Cette déclaration du président Amadou Toumani Touré est suffisamment révélatrice de l’ampleur du défi de la lutte contre la corruption dans notre pays.

En clair, cette lutte relève d’une véritable gageure. A la lumière de cet aveu d’impuissance du premier magistrat de la République, faut-il comprendre que les Etats généraux de la lutte contre la corruption ne constituent rien de moins qu’un coup d’épée dans l’eau, où, comme le prétendent les détracteurs de l’initiative, un forum de plus ?

L’on est tenté de répondre par l’affirmative.

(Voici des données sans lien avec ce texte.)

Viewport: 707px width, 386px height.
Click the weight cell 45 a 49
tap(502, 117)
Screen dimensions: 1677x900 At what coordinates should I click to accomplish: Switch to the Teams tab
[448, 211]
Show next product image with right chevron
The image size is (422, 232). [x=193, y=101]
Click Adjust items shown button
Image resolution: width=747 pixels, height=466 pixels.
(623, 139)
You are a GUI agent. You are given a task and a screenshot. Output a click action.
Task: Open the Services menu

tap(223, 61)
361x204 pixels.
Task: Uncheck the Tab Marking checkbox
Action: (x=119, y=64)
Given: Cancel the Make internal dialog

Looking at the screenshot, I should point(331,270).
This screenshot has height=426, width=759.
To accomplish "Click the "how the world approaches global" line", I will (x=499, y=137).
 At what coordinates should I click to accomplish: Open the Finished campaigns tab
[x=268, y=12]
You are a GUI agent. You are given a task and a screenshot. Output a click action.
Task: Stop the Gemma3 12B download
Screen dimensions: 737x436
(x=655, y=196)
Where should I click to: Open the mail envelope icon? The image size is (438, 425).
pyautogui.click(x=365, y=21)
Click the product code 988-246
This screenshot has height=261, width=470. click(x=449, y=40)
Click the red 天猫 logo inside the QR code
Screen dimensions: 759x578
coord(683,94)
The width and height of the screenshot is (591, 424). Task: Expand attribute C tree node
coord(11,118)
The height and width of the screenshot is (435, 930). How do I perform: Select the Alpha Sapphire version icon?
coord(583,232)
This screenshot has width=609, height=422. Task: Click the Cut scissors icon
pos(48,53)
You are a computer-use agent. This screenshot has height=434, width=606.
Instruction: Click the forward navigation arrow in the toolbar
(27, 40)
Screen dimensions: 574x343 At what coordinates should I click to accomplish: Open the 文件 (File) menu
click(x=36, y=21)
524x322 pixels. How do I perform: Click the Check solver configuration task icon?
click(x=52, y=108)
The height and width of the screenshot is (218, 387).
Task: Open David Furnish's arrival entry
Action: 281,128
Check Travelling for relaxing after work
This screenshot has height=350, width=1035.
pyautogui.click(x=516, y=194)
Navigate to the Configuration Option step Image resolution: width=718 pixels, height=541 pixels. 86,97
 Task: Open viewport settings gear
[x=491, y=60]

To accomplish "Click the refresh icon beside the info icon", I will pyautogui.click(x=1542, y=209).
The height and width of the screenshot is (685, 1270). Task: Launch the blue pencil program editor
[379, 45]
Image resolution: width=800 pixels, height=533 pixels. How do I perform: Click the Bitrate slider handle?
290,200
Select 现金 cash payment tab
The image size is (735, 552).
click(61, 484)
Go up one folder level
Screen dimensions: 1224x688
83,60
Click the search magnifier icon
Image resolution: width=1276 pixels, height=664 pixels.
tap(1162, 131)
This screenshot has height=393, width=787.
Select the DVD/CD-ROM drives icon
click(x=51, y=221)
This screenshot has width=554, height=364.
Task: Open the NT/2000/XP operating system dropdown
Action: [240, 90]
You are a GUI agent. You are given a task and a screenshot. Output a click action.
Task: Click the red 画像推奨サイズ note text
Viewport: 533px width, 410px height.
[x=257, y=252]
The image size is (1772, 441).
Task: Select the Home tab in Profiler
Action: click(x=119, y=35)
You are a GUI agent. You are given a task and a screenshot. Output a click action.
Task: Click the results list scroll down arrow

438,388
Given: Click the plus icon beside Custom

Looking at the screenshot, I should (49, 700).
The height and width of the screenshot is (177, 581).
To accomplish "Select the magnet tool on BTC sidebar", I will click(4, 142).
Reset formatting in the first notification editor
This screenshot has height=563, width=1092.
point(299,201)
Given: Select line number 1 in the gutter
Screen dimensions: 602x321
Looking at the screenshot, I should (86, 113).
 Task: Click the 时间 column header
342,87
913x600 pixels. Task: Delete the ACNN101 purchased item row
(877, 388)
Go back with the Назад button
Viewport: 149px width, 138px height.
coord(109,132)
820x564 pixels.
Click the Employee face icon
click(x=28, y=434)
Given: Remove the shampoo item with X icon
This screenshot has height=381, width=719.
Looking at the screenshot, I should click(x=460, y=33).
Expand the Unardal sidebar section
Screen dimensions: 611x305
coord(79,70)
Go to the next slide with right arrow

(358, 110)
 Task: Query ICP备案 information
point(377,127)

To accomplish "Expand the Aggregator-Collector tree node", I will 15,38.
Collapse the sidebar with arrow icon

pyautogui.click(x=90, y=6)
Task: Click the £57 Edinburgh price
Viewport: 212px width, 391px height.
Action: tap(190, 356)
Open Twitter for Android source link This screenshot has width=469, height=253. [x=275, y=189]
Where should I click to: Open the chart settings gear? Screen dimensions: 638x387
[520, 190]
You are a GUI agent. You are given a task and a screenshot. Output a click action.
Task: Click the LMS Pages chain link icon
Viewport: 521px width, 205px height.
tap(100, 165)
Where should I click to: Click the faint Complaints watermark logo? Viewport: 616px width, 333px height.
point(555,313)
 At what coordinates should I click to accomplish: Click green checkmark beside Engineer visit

Telle une pieuvre, le phénomène a plongé, depuis des lustres, ses racines dans le tout le corps social irriguant de son venin ses moindres replis, se déclinant en petite et grande corruption.

En effet, comment ne pas le croire au moment où les pratiques corruptrices sont devenues la règle générale et la bonne gouvernance économique l’exception ?

Au moment où la collusion entre la haute administration et les milieux d’affaires se fait presque au grand jour, où la «chose de la nuit» est devenue «diurne», où les décisions de justice se rendent à la tête du client, où les agents de la force publique passent le clair de leur temps à rançonner les usagers de la route, où le petit fonctionnaire de l’administration monnaient les actes qu’ils rendent au nom de l’Etat, où «les nouveaux milliardaires de la démocratie» friment au volant de leurs 4×4 rutilants au milieu d’un océan de misère ?

Où les édiles se muent, volontiers, en spéculateurs fonciers, distribuant au passage, à tour de bras, des terrains aux membres de l’establishment ?

Comment s’étonner d’une telle situation lorsque les valeurs cardinales, qui ont naguère fondé nos sociétés faites du sens de l’honneur, de l’amour du travail bien fait, de respect du bien public et de l’amour de la patrie, sont allègrement foulées au pied au profit des «coups de piston», de l’arrivisme, de l’enrichissement à tout prix ?

Un système social dans lequel, du Malien lambda aux décideurs de haut niveau, l’on croit que voler l’argent public n’est pas voler et où tout le monde pense que les lois sont faites pour être violées.

Au regard de ce tableau, pour le moins préoccupant, lutter contre la corruption au Mali reviendrait à chercher la quadrature du cercle, malgré l’existence d’une armada de structures de contrôle, avec à leur tête le très indépendant Bureau du Vérificateur Général qui a épinglé, dans son rapport 2007, une bonne brochettes de services publics pour un manque à gagner de 103 milliards de FCFA. A moins d’un formidable sursaut national et d’un réarmement moral sans précédent.

Le Premier ministre Modibo Sidibé et son gouvernement doivent se faire forts de prouver le contraire, car la bonne gouvernance économique conditionne le développement du pays.

Autant leur dire de s’apprêter à accomplir l’un des douze travaux d’Hercule : nettoyer les écuries d’Augias.